Yeah so i dropped hugely on the whats hot list but I guess that is what happens when you dont spend every moment of your life on here :[......

its made me not want to write....... thats why the chapter took so long!

I hope you like it anyway

please read comment and vote for me if you can :]

 

Her P.O.V.

 

I couldn’t believe what he had just done. Sure the teasing was a bit over the top but he wanted his shirt back. There was no need or reason for him to do that. The way he caught me by surprise I had never been that full of pleasure and want, I accidentally moaned softly but I was sure he had heard it. I’m not sure I’m even angry that he pushed me to the bed but when he slammed himself into me I felt as if he was going to break my entire self but in his eyes he didn’t even care how I had felt.

I couldn’t believe for a moment I had thought this could even partly be about me. That he might be thinking about what’s best for me. But no the only reason I was here right now was because I was his stupid ‘mate’ or something if I hadn’t been I would still have my parents and be married of to Tarrence soon, and he wouldn’t care at all. I was beginning to weigh out the options, which was really better?

 Being with a vampire who you weren’t even sure about but you knew made you feel good? Or be with a werewolf who wanted to protect you but only have you and use you for his wants?

The way I felt around Tarrence I was so comfortable and able to be myself. He acted as if he really cared about me and in a way I hoped he did but I knew Tanner and his pack would kill him if he came back. On the other hand I was just a thing for Tarrence if I had been promised to him since I was a baby that means he didn’t even know me.

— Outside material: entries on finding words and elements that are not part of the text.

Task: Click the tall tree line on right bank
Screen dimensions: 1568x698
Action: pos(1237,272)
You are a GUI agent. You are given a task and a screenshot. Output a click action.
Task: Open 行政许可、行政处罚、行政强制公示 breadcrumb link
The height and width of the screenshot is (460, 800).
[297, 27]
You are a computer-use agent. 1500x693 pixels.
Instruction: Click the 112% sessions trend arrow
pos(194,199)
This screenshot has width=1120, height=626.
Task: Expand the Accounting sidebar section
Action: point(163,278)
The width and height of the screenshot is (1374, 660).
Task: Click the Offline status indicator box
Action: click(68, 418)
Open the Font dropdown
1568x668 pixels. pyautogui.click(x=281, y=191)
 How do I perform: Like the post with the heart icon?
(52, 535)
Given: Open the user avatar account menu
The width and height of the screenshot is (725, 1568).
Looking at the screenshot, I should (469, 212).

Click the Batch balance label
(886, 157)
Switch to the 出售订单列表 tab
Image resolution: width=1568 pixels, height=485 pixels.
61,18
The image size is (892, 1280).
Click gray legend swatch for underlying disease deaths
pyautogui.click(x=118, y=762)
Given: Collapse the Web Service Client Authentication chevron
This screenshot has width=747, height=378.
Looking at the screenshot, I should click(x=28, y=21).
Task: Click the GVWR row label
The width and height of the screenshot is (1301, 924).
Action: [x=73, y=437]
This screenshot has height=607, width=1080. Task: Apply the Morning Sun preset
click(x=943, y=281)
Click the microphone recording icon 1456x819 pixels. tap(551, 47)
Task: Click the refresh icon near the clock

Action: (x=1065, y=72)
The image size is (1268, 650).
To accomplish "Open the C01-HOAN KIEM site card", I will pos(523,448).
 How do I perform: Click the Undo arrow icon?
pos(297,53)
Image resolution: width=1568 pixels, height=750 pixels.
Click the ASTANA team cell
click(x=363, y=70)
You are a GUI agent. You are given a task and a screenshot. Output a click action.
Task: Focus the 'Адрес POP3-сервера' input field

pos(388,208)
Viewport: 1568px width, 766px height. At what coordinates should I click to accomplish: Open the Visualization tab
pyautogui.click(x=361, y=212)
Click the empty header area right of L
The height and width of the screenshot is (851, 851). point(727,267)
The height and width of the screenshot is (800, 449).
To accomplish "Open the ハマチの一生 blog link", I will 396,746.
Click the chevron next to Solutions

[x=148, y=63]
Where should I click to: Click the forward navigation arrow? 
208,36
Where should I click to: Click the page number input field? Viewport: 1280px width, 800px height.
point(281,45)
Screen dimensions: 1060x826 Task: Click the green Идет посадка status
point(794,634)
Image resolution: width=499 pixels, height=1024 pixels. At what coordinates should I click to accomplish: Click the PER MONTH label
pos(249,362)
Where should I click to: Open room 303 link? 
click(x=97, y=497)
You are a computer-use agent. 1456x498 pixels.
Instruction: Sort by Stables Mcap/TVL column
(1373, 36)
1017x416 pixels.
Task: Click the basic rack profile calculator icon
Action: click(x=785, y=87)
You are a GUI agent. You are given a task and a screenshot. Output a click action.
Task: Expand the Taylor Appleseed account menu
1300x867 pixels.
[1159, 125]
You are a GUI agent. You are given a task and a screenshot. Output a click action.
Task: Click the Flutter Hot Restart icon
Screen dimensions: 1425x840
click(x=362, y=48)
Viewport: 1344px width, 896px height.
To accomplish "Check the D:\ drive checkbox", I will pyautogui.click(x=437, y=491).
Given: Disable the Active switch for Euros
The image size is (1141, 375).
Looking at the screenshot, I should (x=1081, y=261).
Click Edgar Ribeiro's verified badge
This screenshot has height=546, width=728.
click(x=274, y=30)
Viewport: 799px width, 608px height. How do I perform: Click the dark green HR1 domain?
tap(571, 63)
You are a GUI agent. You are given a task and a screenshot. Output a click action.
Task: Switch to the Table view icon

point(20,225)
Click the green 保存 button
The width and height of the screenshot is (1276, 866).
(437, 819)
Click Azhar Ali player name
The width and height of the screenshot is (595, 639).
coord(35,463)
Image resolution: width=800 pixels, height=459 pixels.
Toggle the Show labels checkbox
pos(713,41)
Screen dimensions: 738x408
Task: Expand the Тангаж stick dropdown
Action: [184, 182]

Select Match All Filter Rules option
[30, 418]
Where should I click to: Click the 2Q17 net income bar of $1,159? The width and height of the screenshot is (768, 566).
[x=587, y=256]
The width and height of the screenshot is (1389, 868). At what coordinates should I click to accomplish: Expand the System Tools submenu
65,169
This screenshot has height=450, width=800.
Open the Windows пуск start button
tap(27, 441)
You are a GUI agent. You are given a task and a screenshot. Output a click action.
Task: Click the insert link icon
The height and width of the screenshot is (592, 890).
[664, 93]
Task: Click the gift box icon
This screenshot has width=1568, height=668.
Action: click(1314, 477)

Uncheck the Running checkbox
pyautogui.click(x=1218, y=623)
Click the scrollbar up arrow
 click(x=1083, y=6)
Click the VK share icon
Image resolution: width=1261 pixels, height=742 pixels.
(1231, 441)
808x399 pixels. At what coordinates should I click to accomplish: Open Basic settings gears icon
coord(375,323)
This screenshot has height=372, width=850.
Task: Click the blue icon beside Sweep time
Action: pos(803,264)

Yet again I’m just stuck in a world where I’m just an object to everyone. Why couldn’t I have had a normal life, went to college met a guy (HUMAN GUY) go on dates, get married have children buy our first house. It was sad to think no matter what happened from here on out I wasn’t going to have those things I wasn’t going to have a life that was technically mine, whatever happens to me it’s their choice not mine.

But the truth was, was anything in my life ever my choice? I my life had been planned out pretty much since birth. I wonder if my parents had been changed before I was born or how old I was. I wanted to know. If she was pregnant when she was changed what was I? I mean I felt pretty human but I had never been anything else so I guess I wouldn’t know if I was different, I ran my tongue over my teeth they seemed like normal human teeth. I was really freaking myself out, I guess if I just keep living that’s all that matter who cares what am I , I guess?